With the removal of native people from southern Wisconsin after the Black Hawk War of 1832 and the establishment of the Wisconsin Territory in 1836, the glaciated oak savannas of southeast Wisconsin became very attractive to adventurous settlers from the east. The first to come to the Evansville area were mostly “Yankees,” who began arriving in 1839 from Vermont, Ohio, and western New York.
By 1845, this small group of homesteaders called the site “The Grove” because of a large stand of timber located just northwest of the small settlement. On Allen Creek, just north of the settlement, Erastus Quivey built a sawmill in 1847, followed soon after by a grist mill in 1848. As more easterners came to the area in search of fertile farmland, the town grew to include several hundred residents who built wood frame homes, shops, and churches. The first town plat was recorded in 1855, over 15 years after the first settlement.
Unlike many other growing communities on the western frontier, most of the first land buyers in Evansville were settlers, not speculators.
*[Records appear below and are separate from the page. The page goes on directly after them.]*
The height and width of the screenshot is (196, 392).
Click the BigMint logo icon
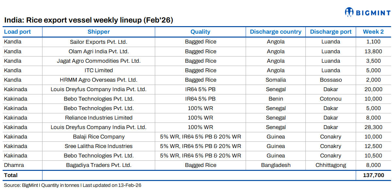click(x=349, y=12)
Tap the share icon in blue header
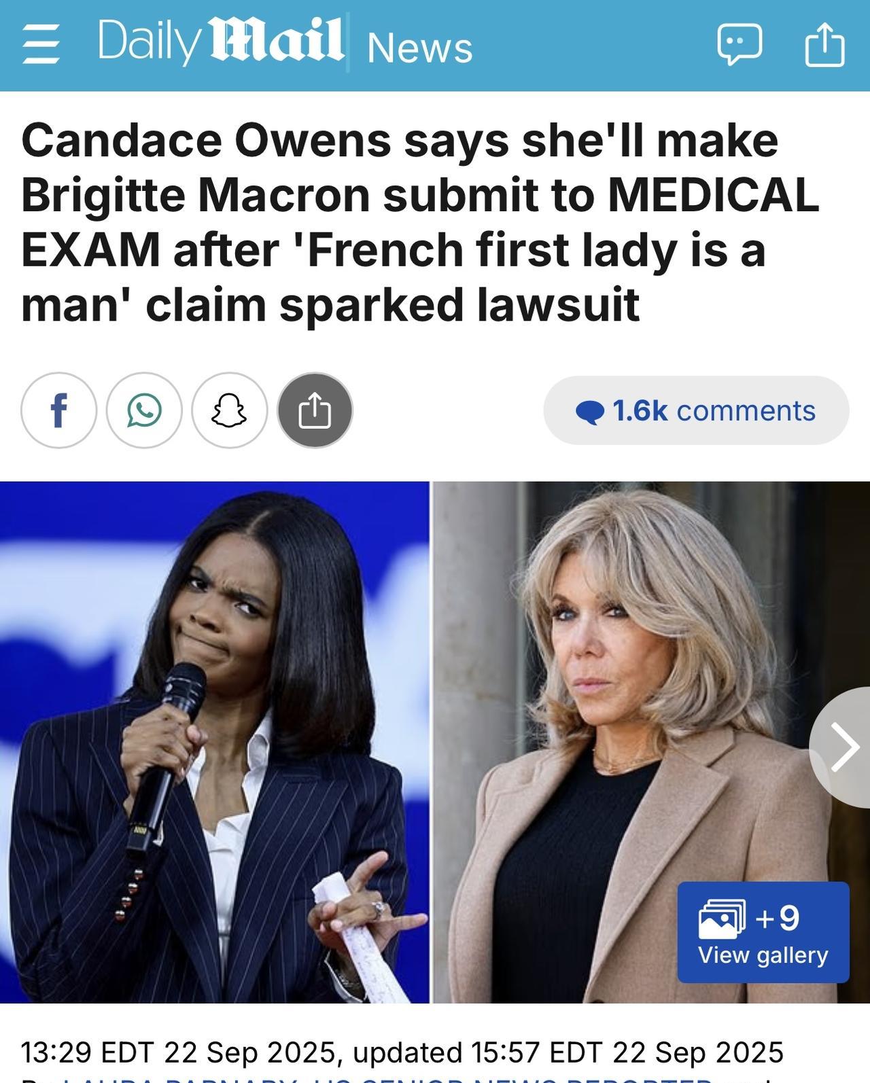 click(x=824, y=43)
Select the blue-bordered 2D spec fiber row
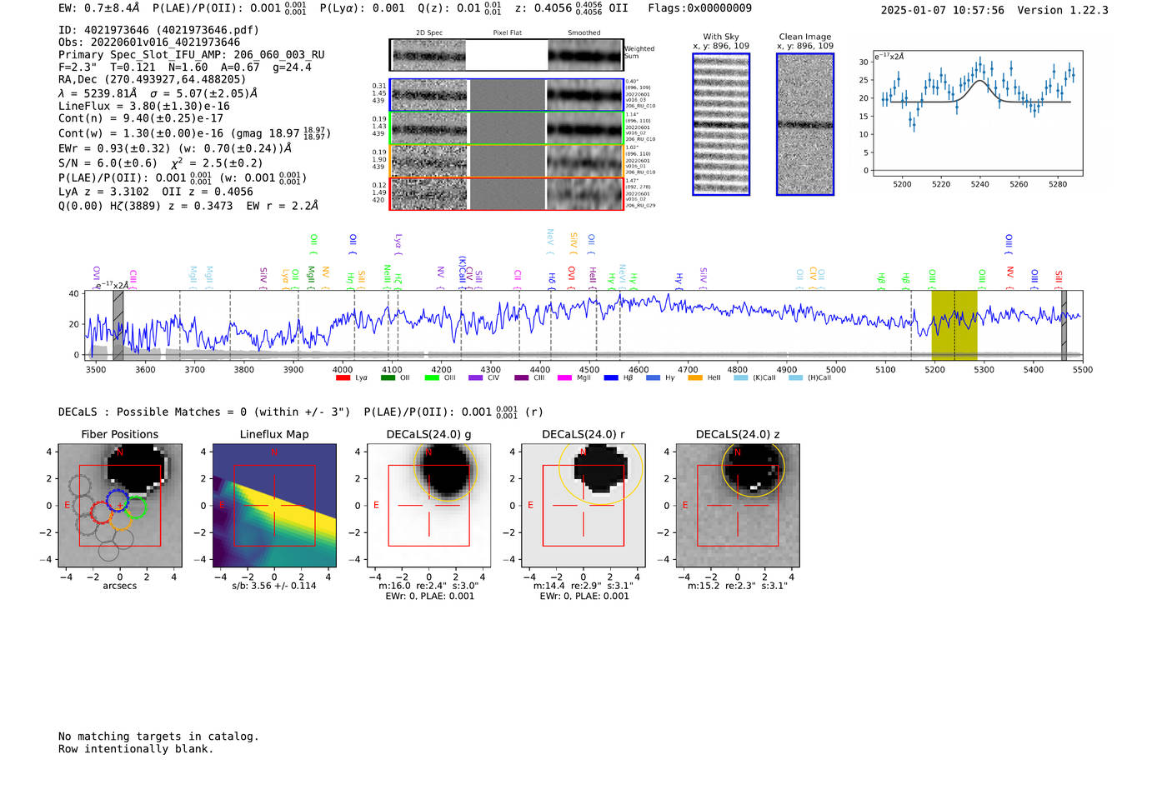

The planned, not chance, pattern of growth in Evansville provided an element of stability for the community in the early years. Likewise, when the Chicago and Northwestern railroad brought the first rail service to Evansville in 1863, the town continued to grow steadily, not explosively. Agriculture was the solid foundation of economic and social growth for Evansville and the surrounding countryside. Wheat was the main crop during and after the Civil War, soon supplemented by tobacco. As the region grew and prospered, manufacturing became important for the local economy. Most of the businesses were related to serving the agricultural and domestic needs of area g residents. By the late 1870s the pattern of city development was established. The residential, commercial and manufacturing districts and street grid from that period are clearly recognizable today.
In the last decade of the 19th century, the town’s population grew to nearly 1900 inhabitants, and in 1896 Evansville was incorporated as a city. By 1920, most of the building in the historic district was completed. The pattern of gradual, continued economic development that began in the early 1840s was a constant in Evansville for the next 100 years. The emphasis on economic stability and social continuity that was established by Evansville’s Yankee founders and their descendants is reflected in the mostly intact residential and commercial streetscapes found today.